DATA FOR THIS TASK
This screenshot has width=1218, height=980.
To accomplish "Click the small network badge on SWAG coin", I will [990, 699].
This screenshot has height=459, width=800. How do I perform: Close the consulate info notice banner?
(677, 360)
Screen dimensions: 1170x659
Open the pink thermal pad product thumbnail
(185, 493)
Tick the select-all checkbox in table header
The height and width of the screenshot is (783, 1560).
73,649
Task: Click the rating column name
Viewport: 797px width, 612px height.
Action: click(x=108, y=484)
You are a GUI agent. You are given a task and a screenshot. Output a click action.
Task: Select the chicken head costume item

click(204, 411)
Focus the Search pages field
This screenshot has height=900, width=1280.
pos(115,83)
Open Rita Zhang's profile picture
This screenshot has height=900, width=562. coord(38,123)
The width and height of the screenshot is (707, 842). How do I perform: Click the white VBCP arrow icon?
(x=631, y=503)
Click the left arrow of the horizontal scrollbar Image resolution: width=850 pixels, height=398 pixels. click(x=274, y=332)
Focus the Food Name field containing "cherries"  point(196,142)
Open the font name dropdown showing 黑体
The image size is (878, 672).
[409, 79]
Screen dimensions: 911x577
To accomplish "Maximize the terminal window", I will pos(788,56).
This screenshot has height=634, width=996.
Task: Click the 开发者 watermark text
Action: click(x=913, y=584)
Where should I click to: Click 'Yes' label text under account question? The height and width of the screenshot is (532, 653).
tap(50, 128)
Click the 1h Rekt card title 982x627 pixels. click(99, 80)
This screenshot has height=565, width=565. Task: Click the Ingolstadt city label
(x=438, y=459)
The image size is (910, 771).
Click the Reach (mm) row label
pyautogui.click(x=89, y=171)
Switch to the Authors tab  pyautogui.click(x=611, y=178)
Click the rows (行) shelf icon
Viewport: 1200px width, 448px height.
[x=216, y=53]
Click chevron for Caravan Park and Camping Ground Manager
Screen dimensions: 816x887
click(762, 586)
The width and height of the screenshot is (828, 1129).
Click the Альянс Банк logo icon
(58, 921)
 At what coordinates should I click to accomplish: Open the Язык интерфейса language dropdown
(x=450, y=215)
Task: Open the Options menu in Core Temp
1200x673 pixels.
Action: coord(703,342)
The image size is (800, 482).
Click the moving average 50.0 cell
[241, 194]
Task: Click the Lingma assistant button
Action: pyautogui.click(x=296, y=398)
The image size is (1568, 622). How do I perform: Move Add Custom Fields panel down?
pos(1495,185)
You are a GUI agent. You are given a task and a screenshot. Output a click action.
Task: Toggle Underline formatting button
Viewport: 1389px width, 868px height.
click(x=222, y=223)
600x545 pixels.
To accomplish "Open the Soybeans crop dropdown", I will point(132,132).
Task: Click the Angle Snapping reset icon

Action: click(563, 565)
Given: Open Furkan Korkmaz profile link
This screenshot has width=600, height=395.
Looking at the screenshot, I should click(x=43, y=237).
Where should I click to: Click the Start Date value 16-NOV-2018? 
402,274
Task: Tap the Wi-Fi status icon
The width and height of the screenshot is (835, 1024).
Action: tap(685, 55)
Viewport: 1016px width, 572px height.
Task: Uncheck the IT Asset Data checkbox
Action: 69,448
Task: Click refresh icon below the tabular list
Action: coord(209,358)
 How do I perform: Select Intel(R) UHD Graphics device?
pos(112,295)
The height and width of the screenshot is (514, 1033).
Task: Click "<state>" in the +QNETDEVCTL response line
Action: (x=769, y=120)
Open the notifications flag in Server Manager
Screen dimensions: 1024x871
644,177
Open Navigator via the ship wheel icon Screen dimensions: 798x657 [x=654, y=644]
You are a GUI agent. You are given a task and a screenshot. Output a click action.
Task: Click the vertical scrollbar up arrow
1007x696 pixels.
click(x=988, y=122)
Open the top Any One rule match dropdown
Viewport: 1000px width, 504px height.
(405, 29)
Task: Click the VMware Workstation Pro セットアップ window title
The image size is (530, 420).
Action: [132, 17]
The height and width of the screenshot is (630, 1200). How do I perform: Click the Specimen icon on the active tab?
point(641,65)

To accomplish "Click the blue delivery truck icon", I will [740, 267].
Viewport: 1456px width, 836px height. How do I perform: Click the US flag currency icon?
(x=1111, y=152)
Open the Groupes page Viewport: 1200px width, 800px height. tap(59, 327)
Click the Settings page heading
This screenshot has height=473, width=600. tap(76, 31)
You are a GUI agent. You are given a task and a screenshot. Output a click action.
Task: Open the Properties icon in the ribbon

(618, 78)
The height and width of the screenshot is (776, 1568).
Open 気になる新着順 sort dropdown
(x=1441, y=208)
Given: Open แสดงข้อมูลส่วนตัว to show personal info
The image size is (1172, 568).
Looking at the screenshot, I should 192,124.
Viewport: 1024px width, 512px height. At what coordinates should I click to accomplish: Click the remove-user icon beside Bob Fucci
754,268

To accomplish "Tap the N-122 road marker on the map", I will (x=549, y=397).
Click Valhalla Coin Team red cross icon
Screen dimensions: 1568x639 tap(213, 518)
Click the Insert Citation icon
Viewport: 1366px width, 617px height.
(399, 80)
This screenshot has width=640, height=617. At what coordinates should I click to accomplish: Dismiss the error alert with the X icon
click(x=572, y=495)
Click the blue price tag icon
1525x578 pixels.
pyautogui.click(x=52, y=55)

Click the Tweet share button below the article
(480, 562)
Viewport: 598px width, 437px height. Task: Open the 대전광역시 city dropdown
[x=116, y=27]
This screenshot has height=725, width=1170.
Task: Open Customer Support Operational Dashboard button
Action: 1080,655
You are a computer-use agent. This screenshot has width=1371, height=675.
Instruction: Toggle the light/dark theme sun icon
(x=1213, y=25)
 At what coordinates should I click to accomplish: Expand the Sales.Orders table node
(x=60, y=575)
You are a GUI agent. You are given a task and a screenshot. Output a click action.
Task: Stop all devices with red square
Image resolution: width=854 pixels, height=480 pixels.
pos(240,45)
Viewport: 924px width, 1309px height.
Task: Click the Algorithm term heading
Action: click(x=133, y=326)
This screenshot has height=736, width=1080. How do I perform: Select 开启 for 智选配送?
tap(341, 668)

PROBLEM DETAILS
To complete this exercise, set down every line above exactly once more.

WRITTEN ANSWER
This screenshot has width=1218, height=980.
To accomplish "Click the small network badge on SWAG coin", I will [990, 699].
This screenshot has height=459, width=800. How do I perform: Close the consulate info notice banner?
(677, 360)
Screen dimensions: 1170x659
Open the pink thermal pad product thumbnail
(185, 493)
Tick the select-all checkbox in table header
The height and width of the screenshot is (783, 1560).
73,649
Task: Click the rating column name
Viewport: 797px width, 612px height.
Action: click(x=108, y=484)
You are a GUI agent. You are given a task and a screenshot. Output a click action.
Task: Select the chicken head costume item

click(204, 411)
Focus the Search pages field
This screenshot has height=900, width=1280.
pos(115,83)
Open Rita Zhang's profile picture
This screenshot has height=900, width=562. coord(38,123)
The width and height of the screenshot is (707, 842). How do I perform: Click the white VBCP arrow icon?
(x=631, y=503)
Click the left arrow of the horizontal scrollbar Image resolution: width=850 pixels, height=398 pixels. click(x=274, y=332)
Focus the Food Name field containing "cherries"  point(196,142)
Open the font name dropdown showing 黑体
The image size is (878, 672).
[409, 79]
Screen dimensions: 911x577
To accomplish "Maximize the terminal window", I will pos(788,56).
This screenshot has height=634, width=996.
Task: Click the 开发者 watermark text
Action: click(x=913, y=584)
Where should I click to: Click 'Yes' label text under account question? The height and width of the screenshot is (532, 653).
tap(50, 128)
Click the 1h Rekt card title 982x627 pixels. click(99, 80)
This screenshot has height=565, width=565. Task: Click the Ingolstadt city label
(x=438, y=459)
The image size is (910, 771).
Click the Reach (mm) row label
pyautogui.click(x=89, y=171)
Switch to the Authors tab  pyautogui.click(x=611, y=178)
Click the rows (行) shelf icon
Viewport: 1200px width, 448px height.
[x=216, y=53]
Click chevron for Caravan Park and Camping Ground Manager
Screen dimensions: 816x887
click(762, 586)
The width and height of the screenshot is (828, 1129).
Click the Альянс Банк logo icon
(58, 921)
 At what coordinates should I click to accomplish: Open the Язык интерфейса language dropdown
(x=450, y=215)
Task: Open the Options menu in Core Temp
1200x673 pixels.
Action: coord(703,342)
The image size is (800, 482).
Click the moving average 50.0 cell
[241, 194]
Task: Click the Lingma assistant button
Action: pyautogui.click(x=296, y=398)
The image size is (1568, 622). How do I perform: Move Add Custom Fields panel down?
pos(1495,185)
You are a GUI agent. You are given a task and a screenshot. Output a click action.
Task: Toggle Underline formatting button
Viewport: 1389px width, 868px height.
click(x=222, y=223)
600x545 pixels.
To accomplish "Open the Soybeans crop dropdown", I will point(132,132).
Task: Click the Angle Snapping reset icon

Action: click(563, 565)
Given: Open Furkan Korkmaz profile link
This screenshot has width=600, height=395.
Looking at the screenshot, I should click(x=43, y=237).
Where should I click to: Click the Start Date value 16-NOV-2018? 
402,274
Task: Tap the Wi-Fi status icon
The width and height of the screenshot is (835, 1024).
Action: tap(685, 55)
Viewport: 1016px width, 572px height.
Task: Uncheck the IT Asset Data checkbox
Action: 69,448
Task: Click refresh icon below the tabular list
Action: coord(209,358)
 How do I perform: Select Intel(R) UHD Graphics device?
pos(112,295)
The height and width of the screenshot is (514, 1033).
Task: Click "<state>" in the +QNETDEVCTL response line
Action: (x=769, y=120)
Open the notifications flag in Server Manager
Screen dimensions: 1024x871
644,177
Open Navigator via the ship wheel icon Screen dimensions: 798x657 [x=654, y=644]
You are a GUI agent. You are given a task and a screenshot. Output a click action.
Task: Click the vertical scrollbar up arrow
1007x696 pixels.
click(x=988, y=122)
Open the top Any One rule match dropdown
Viewport: 1000px width, 504px height.
(405, 29)
Task: Click the VMware Workstation Pro セットアップ window title
The image size is (530, 420).
Action: [132, 17]
The height and width of the screenshot is (630, 1200). How do I perform: Click the Specimen icon on the active tab?
point(641,65)

To accomplish "Click the blue delivery truck icon", I will [740, 267].
Viewport: 1456px width, 836px height. How do I perform: Click the US flag currency icon?
(x=1111, y=152)
Open the Groupes page Viewport: 1200px width, 800px height. tap(59, 327)
Click the Settings page heading
This screenshot has height=473, width=600. tap(76, 31)
You are a GUI agent. You are given a task and a screenshot. Output a click action.
Task: Open the Properties icon in the ribbon

(618, 78)
The height and width of the screenshot is (776, 1568).
Open 気になる新着順 sort dropdown
(x=1441, y=208)
Given: Open แสดงข้อมูลส่วนตัว to show personal info
The image size is (1172, 568).
Looking at the screenshot, I should 192,124.
Viewport: 1024px width, 512px height. At what coordinates should I click to accomplish: Click the remove-user icon beside Bob Fucci
754,268

To accomplish "Tap the N-122 road marker on the map", I will (x=549, y=397).
Click Valhalla Coin Team red cross icon
Screen dimensions: 1568x639 tap(213, 518)
Click the Insert Citation icon
Viewport: 1366px width, 617px height.
(399, 80)
This screenshot has width=640, height=617. At what coordinates should I click to accomplish: Dismiss the error alert with the X icon
click(x=572, y=495)
Click the blue price tag icon
1525x578 pixels.
pyautogui.click(x=52, y=55)

Click the Tweet share button below the article
(480, 562)
Viewport: 598px width, 437px height. Task: Open the 대전광역시 city dropdown
[x=116, y=27]
This screenshot has height=725, width=1170.
Task: Open Customer Support Operational Dashboard button
Action: 1080,655
You are a computer-use agent. This screenshot has width=1371, height=675.
Instruction: Toggle the light/dark theme sun icon
(x=1213, y=25)
 At what coordinates should I click to accomplish: Expand the Sales.Orders table node
(x=60, y=575)
You are a GUI agent. You are given a task and a screenshot. Output a click action.
Task: Stop all devices with red square
Image resolution: width=854 pixels, height=480 pixels.
pos(240,45)
Viewport: 924px width, 1309px height.
Task: Click the Algorithm term heading
Action: click(x=133, y=326)
This screenshot has height=736, width=1080. How do I perform: Select 开启 for 智选配送?
tap(341, 668)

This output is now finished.